Para descobrir a natureza da companheira, precisaríamos entender como a massa do sistema estava distribuída entre as estrelas. Novamente usando a relatividade geral de Einstein, poderíamos modelar o sistema em detalhes, descobrindo que a massa da companheira está entre 2,09 e 2,71 vezes a massa do Sol.

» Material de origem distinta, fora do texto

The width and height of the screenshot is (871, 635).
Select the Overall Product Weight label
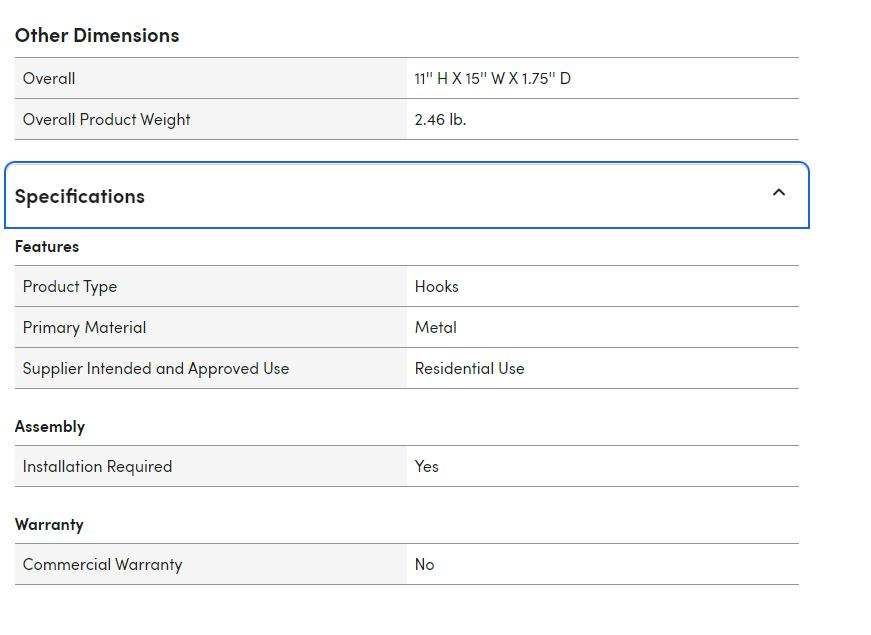click(x=106, y=119)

A massa da companheira se enquadra no que é conhecido como a “lacuna de massa do buraco negro”, que fica entre as estrelas de nêutrons mais pesadas possíveis, que se acredita teredm até cerca de 2,2 massas solares, e os buracos negros mais leves que podem ser formados a partir de um colapso estelar, com cerca de 5 massas solares. A natureza e a formação de objetos nessa lacuna é uma questão pendente na astrofísica.

Possíveis candidatos

Então, o que exatamente descobrimos?

Um possível canal de formação para o sistema NGC 1851E
Possível histórico de formação do sistema. O pulsar de milissegundos (MSP) foi criado em um binário de raios X de baixa massa (LMXB) que deixou uma anã branca (WD) como companheira. Posteriormente, por meio de um processo de encontro de troca, a WD foi substituída pela atual estrela companheira - um buraco negro leve (BH) ou uma estrela de nêutrons pesada (NS) - ela própria resultado de uma fusão anterior entre duas NSs. Thomas Tauris (Aalborg University / MPIfR)

Uma possibilidade atraente é que tenhamos descoberto um pulsar em órbita em torno dos restos de uma fusão (colisão) de duas estrelas de nêutrons. Essa configuração incomum é possível devido ao denso acúmulo de estrelas na NGC 1851.

Nessa pista de dança estelar lotada, as estrelas giram em torno umas das outras, trocando de parceiros em uma valsa sem fim. Se duas estrelas de nêutrons forem lançadas muito próximas umas das outras, sua dança terá um fim cataclísmico.

O buraco negro criado pela colisão, que pode ser muito mais leve do que os criados por estrelas em colapso, fica então livre para vagar pelo aglomerado até encontrar outro par de dançarinos na valsa e, de forma bastante rude, se inserir na dança - expulsando o parceiro mais leve no processo. É esse mecanismo de colisões e trocas que poderia dar origem ao sistema que observamos hoje.

Simulação da interação de três corpos que se acredita ter produzido o sistema NGC 1851E.

Ainda não terminamos com esse sistema. O trabalho já está em andamento para identificar de forma conclusiva a verdadeira natureza da companheira e revelar se descobrimos o buraco negro mais leve ou a estrela de nêutrons mais maciça conhecidos - ou talvez nenhum dos dois.

No limite entre as estrelas de nêutrons e os buracos negros há sempre a possibilidade de que exista algum objeto astrofísico novo, ainda desconhecido.

Com certeza muita especulação se seguirá a esta descoberta, mas o que já está claro é que esse sistema é imensamente promissor quando se trata de entender o que realmente acontece com a matéria nos ambientes mais extremos do Universo.